● Exercise: Copy out all the entries below, word for word.

● Data shown:
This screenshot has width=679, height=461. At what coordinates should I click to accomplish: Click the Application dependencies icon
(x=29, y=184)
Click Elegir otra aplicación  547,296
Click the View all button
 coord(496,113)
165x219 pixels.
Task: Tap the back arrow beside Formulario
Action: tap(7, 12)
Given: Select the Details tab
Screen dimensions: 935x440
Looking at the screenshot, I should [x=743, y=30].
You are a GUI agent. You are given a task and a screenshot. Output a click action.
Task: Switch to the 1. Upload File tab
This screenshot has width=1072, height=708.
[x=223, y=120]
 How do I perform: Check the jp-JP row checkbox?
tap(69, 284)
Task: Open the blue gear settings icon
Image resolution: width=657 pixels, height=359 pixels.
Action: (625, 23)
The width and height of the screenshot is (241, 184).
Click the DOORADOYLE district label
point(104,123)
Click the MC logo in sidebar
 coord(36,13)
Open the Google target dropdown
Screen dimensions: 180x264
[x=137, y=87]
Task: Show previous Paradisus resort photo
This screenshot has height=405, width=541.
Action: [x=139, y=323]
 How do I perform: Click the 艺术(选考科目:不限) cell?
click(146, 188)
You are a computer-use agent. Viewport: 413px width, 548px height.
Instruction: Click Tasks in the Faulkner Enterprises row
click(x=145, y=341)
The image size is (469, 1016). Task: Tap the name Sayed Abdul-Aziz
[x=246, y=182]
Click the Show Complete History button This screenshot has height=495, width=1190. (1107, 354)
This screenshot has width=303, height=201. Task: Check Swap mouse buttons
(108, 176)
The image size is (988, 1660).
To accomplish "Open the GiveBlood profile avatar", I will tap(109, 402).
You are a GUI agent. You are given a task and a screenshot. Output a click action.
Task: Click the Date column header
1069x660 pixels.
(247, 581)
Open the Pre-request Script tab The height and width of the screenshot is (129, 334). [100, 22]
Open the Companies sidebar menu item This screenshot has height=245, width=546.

● Exercise answer:
This screenshot has width=679, height=461. At what coordinates should I click to accomplish: Click the Application dependencies icon
(x=29, y=184)
Click Elegir otra aplicación  547,296
Click the View all button
 coord(496,113)
165x219 pixels.
Task: Tap the back arrow beside Formulario
Action: tap(7, 12)
Given: Select the Details tab
Screen dimensions: 935x440
Looking at the screenshot, I should [x=743, y=30].
You are a GUI agent. You are given a task and a screenshot. Output a click action.
Task: Switch to the 1. Upload File tab
This screenshot has width=1072, height=708.
[x=223, y=120]
 How do I perform: Check the jp-JP row checkbox?
tap(69, 284)
Task: Open the blue gear settings icon
Image resolution: width=657 pixels, height=359 pixels.
Action: (625, 23)
The width and height of the screenshot is (241, 184).
Click the DOORADOYLE district label
point(104,123)
Click the MC logo in sidebar
 coord(36,13)
Open the Google target dropdown
Screen dimensions: 180x264
[x=137, y=87]
Task: Show previous Paradisus resort photo
This screenshot has height=405, width=541.
Action: [x=139, y=323]
 How do I perform: Click the 艺术(选考科目:不限) cell?
click(146, 188)
You are a computer-use agent. Viewport: 413px width, 548px height.
Instruction: Click Tasks in the Faulkner Enterprises row
click(x=145, y=341)
The image size is (469, 1016). Task: Tap the name Sayed Abdul-Aziz
[x=246, y=182]
Click the Show Complete History button This screenshot has height=495, width=1190. (1107, 354)
This screenshot has width=303, height=201. Task: Check Swap mouse buttons
(108, 176)
The image size is (988, 1660).
To accomplish "Open the GiveBlood profile avatar", I will tap(109, 402).
You are a GUI agent. You are given a task and a screenshot. Output a click action.
Task: Click the Date column header
1069x660 pixels.
(247, 581)
Open the Pre-request Script tab The height and width of the screenshot is (129, 334). [100, 22]
Open the Companies sidebar menu item This screenshot has height=245, width=546.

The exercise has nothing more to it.